VIDEO |Una storia di speranza che è diventata impegno concreto con l'Aned, associazione nazionale emodializzati dialisi e trapianto di cui oggi la 45enne è segretaria regionale
Aveva appena 13 anni Maria Larosa quando le venne diagnosticata una malattia renale cronica. Una patologia che è entrata prepotentemente nella sua vita costringendola ad anni e anni di dialisi. «La dialisi ti fa sopravvivere e non vivere - racconta -, il sapore di bere un bicchiere d'acqua si ha soltanto con la fortuna di avere un trapianto». Una fortuna che questa donna di 45 anni ha avuto e non una volta sola ma due con il primo trapianto da ragazzina, il secondo dopo i problemi renali avuti in gravidanza, entrambi a Milano. «Dal primo al secondo trapianto sono passati 13 anni. Tanto mi è durato il primo rene e da lì ho avuto la fortuna di diventare mamma. Oggi ho un bambino di 12 anni».
Emozioni e riserve
E il ricordo di quella notizia è ancora impresso nella sua mente. «Ancora mi emoziono a pensarci, soprattutto se penso alla seconda chiamata. E' venuto mio figlio a dirmi "mamma, mamma c'è una telefonata da Milano". Io in quel momento non pensavo al trapianto perché stavo poco bene e posso dire che il trapianto è arrivato nel momento più buio della mia vita.
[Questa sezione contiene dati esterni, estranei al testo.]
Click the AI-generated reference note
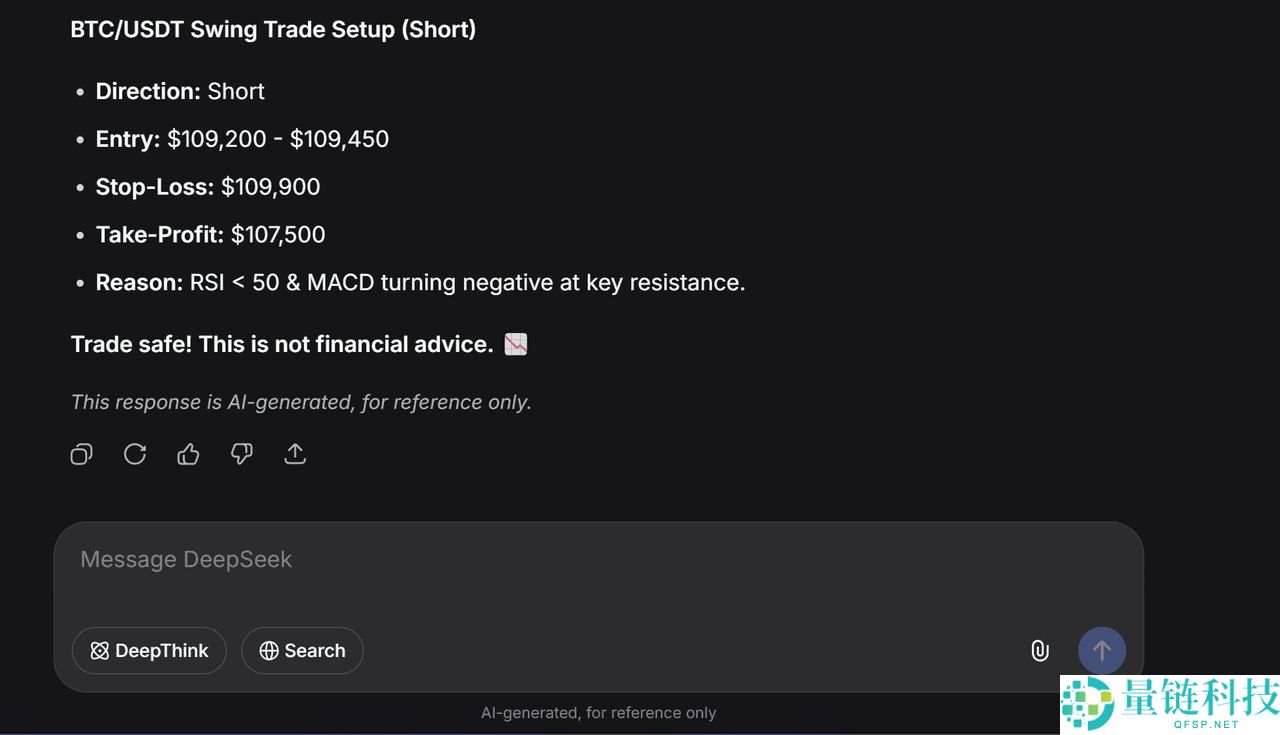The width and height of the screenshot is (1280, 735). [300, 402]
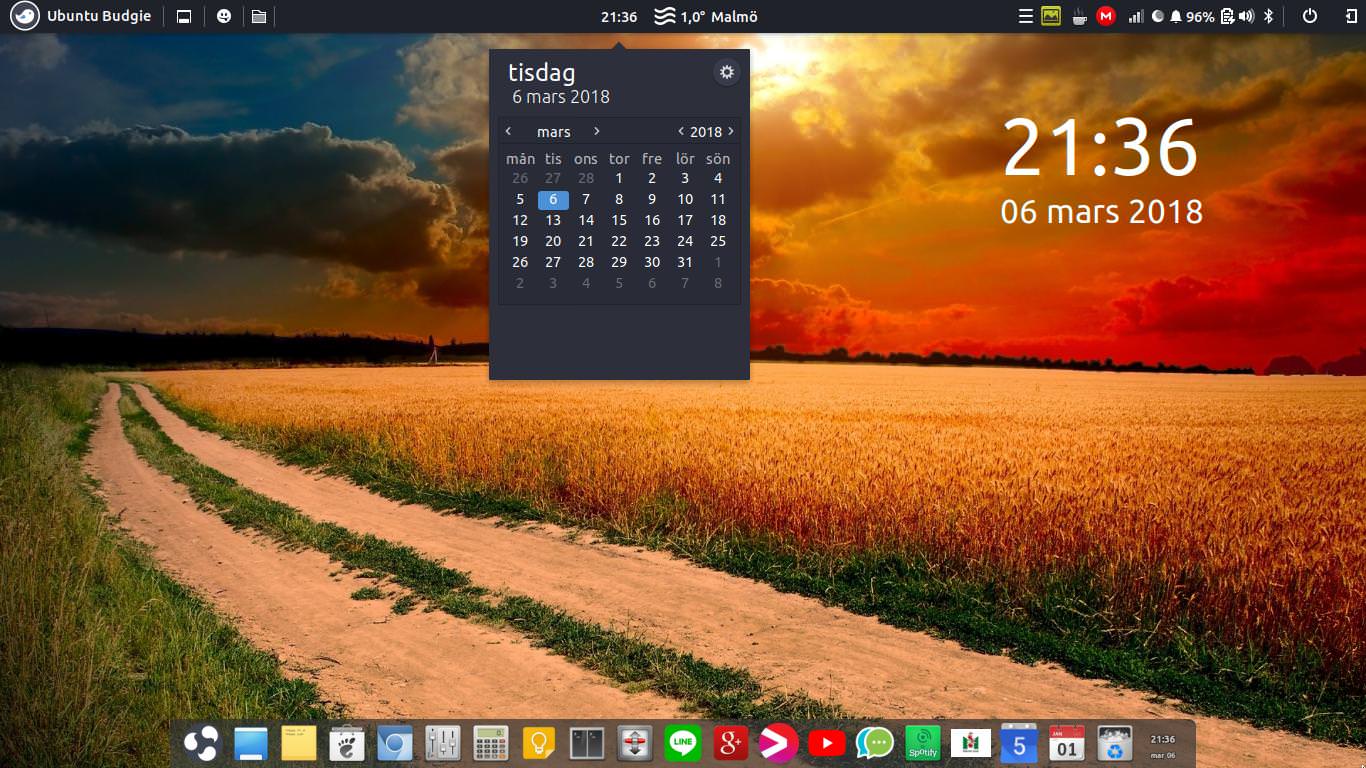Open the MEGA sync tray icon
This screenshot has width=1366, height=768.
click(x=1105, y=16)
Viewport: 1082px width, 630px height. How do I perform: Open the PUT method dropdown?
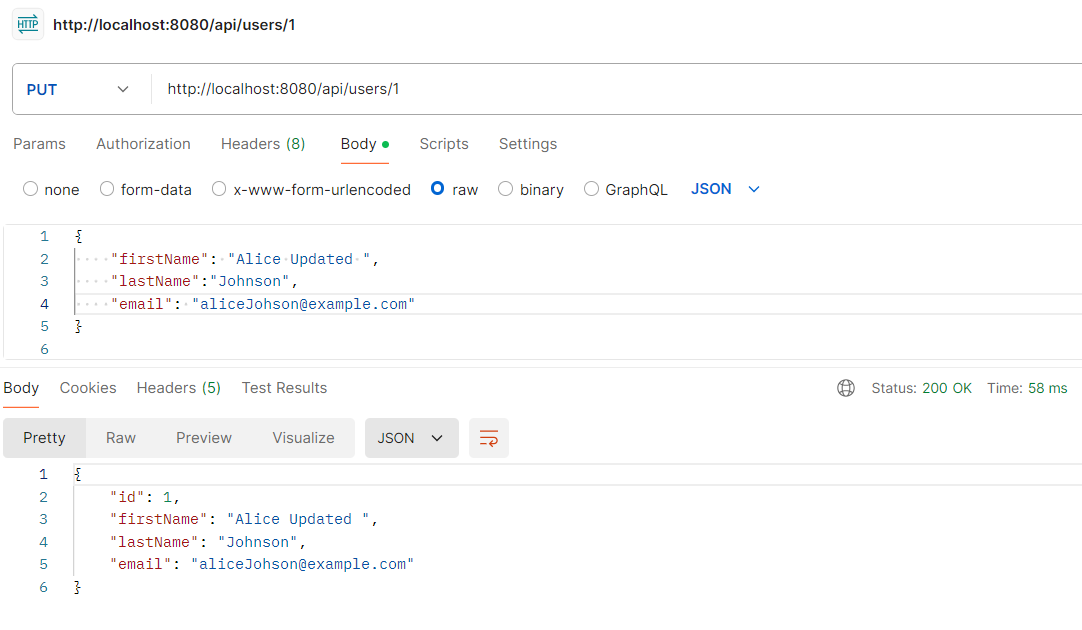(x=80, y=89)
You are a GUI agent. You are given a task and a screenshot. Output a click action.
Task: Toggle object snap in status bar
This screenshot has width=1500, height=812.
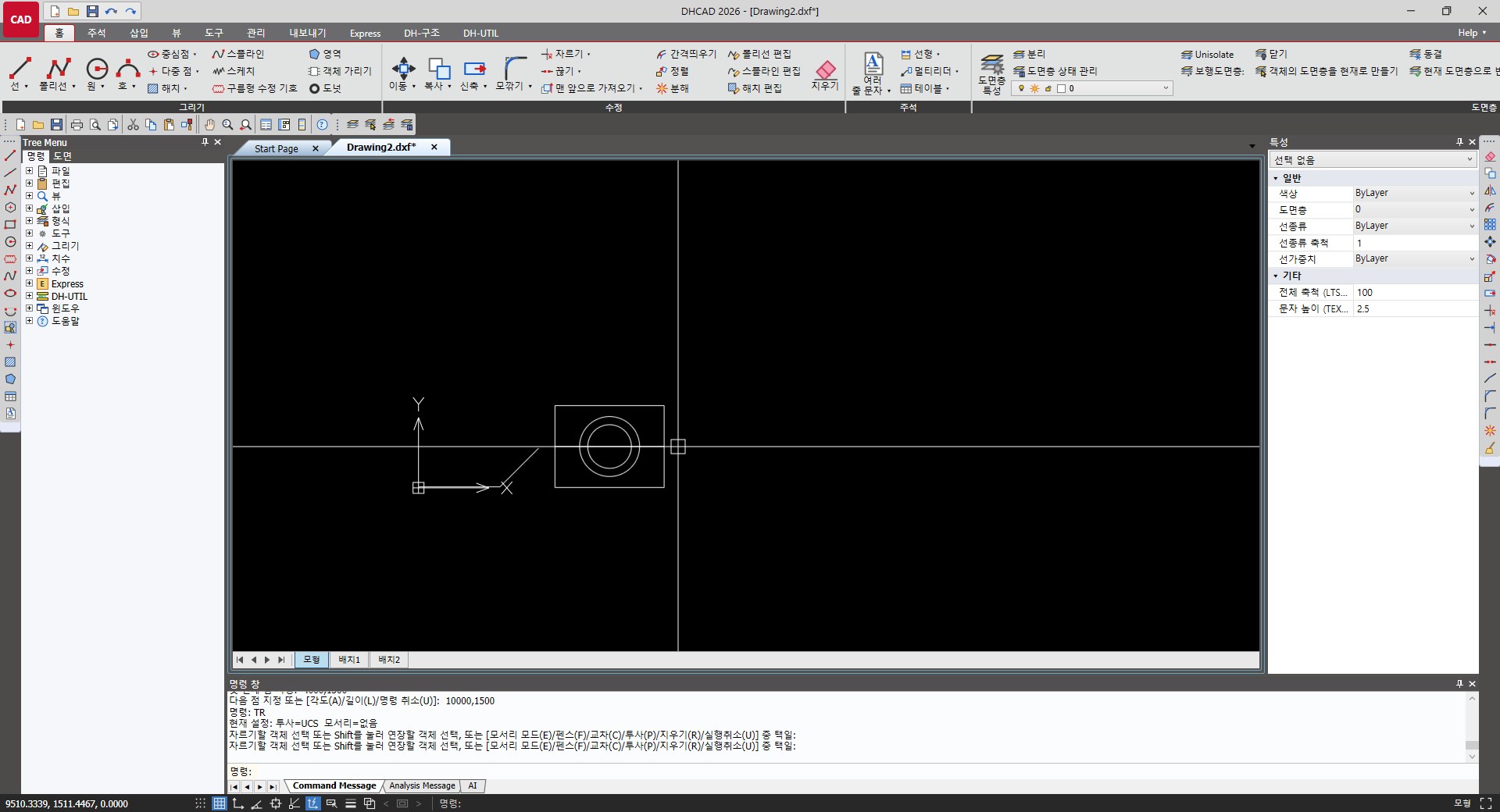(x=276, y=803)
Quando ho preso la cornetta mi hanno detto "signora c'è un rene disponibile, deve partire subito" . E' stata un'emozione indescrivibile, mio figlio piangeva a dirotto, ricordo ancora le sue parole: "mamma finalmente ti daranno un rene nuovo e potrai prendermi in braccio". E' stata un'emozione indescrivibile».
L'impegno con Aned
Dunque un trapianto di rene che per ben due volte ha riacceso la speranza nella vita di Maria, che è anche segretaria regionale Aned, Associazione nazionale emodializzati dialisi e trapianto . Una storia la sua, che è diventata impegno sociale arrivando in diverse scuole calabresi per sensibilizzare i giovani alla donazione degli organi. «Noi portiamo avanti questa campagna soprattutto nelle scuole perché purtroppo ci sono ancora tante lacune. Tante persone sono poco informate e quindi dicono no alla donazione senza pensarci ee senza informarsi. Così le opposizioni aumentano e questo è il guaio più grande. Per questo invitiamo tutti a rivolgersi a noi, anche solo per avere informazioni. Solo così è possibile aiutare chi è in attesa di riprendere in mano la propria vita».